When I was a history student, I always wished I could hear one of the great orators of our time, a man or a woman who could sway a crowd and change the course of events with the power of their rhetoric. So I felt lucky to see Hugo Chavez, the revolutionary president of Venezuela, speak many times in Caracas.

What immediately struck you was his wit. His speeches were full of jokes and laughter, often misunderstood and misinterpreted by the foreign, particularly the American, media. He picked people out from the crowd, asking about their families or home towns, recalling a titbit of history about the place. He could switch from homespun banter to soaring rhetoric in an instant. He was learned and well read. US journalists were baffled when Chavez began to refer to George W Bush as "Mr Danger", but his Venezuelan audience picked up the literary allusion to the country's most famous novel, Dona Barbara – Mr Danger being an archetypal imperialist. But, most of all, Chavez was a teacher. I remember him exhorting his illiterate followers to learn to read. "Reading will liberate you," he told them and urged them to take part in his government's literacy drive in the shanty towns. Thousands did learn to read, many going on to become tutors themselves.

Chavez used the language of the street.

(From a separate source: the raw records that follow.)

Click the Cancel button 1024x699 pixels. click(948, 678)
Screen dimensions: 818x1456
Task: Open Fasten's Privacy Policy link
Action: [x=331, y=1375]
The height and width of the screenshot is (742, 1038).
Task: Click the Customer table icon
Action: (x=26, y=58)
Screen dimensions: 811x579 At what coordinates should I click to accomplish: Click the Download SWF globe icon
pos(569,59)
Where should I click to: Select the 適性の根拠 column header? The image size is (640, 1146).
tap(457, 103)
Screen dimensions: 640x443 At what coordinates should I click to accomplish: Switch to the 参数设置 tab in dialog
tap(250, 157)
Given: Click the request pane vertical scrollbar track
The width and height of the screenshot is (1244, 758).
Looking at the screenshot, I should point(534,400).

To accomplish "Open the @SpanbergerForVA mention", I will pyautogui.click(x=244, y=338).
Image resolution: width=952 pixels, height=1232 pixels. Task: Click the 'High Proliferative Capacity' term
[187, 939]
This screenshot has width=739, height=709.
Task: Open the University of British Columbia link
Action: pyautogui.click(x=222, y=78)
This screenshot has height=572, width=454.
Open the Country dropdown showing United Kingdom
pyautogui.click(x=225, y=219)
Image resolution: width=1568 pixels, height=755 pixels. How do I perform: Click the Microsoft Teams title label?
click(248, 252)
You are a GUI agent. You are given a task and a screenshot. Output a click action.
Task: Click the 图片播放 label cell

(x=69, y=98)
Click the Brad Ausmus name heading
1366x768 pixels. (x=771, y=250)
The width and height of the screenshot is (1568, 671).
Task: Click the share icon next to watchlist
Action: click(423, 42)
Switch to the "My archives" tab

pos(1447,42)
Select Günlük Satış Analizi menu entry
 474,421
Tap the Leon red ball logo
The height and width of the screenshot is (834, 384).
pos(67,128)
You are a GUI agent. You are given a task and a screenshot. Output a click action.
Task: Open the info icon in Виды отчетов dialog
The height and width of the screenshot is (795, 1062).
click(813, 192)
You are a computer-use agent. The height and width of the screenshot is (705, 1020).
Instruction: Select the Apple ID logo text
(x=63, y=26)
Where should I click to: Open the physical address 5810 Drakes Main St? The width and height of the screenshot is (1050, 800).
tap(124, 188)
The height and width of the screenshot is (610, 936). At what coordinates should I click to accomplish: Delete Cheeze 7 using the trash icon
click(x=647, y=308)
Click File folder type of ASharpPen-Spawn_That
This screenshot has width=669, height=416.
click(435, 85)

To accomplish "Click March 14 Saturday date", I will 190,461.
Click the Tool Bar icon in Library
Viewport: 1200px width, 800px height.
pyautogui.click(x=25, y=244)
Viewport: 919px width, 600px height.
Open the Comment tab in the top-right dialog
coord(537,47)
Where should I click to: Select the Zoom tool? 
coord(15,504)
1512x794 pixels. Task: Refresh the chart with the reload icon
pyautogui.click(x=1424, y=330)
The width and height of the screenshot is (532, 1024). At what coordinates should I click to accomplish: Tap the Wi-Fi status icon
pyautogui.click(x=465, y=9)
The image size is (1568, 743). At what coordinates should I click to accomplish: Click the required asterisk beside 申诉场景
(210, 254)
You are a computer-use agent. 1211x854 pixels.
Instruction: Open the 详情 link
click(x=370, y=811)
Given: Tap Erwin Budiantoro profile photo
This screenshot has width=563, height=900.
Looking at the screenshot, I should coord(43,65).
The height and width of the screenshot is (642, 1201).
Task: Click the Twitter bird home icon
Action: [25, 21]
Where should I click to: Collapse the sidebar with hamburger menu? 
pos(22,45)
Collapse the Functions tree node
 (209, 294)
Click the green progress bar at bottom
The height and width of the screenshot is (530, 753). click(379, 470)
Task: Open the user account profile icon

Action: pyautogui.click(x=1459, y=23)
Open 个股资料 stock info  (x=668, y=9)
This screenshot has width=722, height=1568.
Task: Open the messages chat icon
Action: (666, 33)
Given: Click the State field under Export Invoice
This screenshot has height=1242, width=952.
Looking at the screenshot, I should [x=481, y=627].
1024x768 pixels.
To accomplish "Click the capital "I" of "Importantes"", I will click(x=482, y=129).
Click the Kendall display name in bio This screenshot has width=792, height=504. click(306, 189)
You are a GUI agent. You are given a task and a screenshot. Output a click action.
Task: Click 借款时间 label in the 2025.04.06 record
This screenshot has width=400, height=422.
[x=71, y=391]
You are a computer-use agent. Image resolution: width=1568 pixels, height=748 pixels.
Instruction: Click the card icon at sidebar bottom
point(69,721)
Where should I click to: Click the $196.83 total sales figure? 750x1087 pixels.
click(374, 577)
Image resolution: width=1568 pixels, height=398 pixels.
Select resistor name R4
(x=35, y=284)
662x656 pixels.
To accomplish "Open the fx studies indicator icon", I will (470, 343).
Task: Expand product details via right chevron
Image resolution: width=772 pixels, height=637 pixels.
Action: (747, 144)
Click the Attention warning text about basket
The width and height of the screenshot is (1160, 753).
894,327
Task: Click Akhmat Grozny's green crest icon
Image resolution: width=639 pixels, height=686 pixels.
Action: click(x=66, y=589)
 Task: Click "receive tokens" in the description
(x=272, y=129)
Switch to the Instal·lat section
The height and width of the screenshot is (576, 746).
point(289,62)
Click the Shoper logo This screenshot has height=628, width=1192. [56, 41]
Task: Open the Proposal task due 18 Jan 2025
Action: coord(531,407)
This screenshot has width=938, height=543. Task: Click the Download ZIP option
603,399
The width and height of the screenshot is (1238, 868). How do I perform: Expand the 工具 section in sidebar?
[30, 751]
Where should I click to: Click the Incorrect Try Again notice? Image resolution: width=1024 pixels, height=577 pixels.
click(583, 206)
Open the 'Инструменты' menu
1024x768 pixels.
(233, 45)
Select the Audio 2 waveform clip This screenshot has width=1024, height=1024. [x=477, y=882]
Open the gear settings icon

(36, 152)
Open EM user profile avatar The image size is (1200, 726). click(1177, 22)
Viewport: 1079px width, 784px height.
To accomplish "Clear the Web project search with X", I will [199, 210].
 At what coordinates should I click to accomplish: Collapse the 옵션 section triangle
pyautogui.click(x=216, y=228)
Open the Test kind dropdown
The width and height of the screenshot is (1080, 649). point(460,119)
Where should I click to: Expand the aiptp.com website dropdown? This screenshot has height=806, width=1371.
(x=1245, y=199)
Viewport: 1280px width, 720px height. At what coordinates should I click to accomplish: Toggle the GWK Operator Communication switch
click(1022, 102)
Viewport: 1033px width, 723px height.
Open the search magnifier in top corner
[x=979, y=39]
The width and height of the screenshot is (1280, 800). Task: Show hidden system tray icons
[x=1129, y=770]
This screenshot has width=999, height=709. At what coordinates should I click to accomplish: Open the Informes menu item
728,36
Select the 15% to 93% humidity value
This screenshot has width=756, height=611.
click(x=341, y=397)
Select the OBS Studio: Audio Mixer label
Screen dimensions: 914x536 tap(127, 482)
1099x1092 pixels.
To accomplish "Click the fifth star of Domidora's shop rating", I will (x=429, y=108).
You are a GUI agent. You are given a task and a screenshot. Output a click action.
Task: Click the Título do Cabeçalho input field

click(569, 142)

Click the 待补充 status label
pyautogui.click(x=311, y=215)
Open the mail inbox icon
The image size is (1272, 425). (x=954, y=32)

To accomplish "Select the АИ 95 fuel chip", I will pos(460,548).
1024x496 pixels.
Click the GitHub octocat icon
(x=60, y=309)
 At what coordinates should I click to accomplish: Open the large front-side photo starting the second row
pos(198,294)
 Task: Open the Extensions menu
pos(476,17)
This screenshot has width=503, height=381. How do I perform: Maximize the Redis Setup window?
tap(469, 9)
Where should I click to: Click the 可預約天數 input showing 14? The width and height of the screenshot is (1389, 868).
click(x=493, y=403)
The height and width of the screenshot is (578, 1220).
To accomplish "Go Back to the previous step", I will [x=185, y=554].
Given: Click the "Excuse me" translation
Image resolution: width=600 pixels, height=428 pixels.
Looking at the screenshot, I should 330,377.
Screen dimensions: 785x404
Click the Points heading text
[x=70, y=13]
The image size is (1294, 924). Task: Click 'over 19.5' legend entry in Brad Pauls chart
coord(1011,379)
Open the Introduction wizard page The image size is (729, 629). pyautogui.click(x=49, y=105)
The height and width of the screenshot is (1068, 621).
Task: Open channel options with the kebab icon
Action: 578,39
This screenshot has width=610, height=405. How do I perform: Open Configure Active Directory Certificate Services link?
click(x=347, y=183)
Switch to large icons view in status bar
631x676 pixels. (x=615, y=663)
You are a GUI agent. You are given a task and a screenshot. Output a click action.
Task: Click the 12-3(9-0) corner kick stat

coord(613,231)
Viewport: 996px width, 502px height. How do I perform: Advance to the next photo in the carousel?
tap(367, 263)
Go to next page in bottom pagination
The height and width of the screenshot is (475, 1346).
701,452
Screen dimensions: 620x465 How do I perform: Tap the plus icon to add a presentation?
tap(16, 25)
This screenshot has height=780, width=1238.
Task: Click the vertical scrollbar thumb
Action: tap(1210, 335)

The elite found him vulgar and shuddered that a lower-middle-class mixed-race soldier held the highest office in the land. But he spoke for tens of thousands of poor Venezuelans who had been overlooked for decades. Some said Chavez's language was inflammatory, but he put the country's poor on to the centre stage and told them: "You are the real Venezuela."

The coalition that supported Chavez included militant trade unionists and left-wing activists, but overwhelmingly it comprised thousands of poor Venezuelans who had never taken part in politics before. Precisely because Chavez was such a charismatic figure, the most startling fact about his Venezuela is usually overlooked – the upsurge of revolutionary grass-roots activism all over the country: hundreds of radio stations set up, popular councils, peasants' co-operatives, literacy circles, committees to bring water to shanty towns, a buzz of activity in place of despondency.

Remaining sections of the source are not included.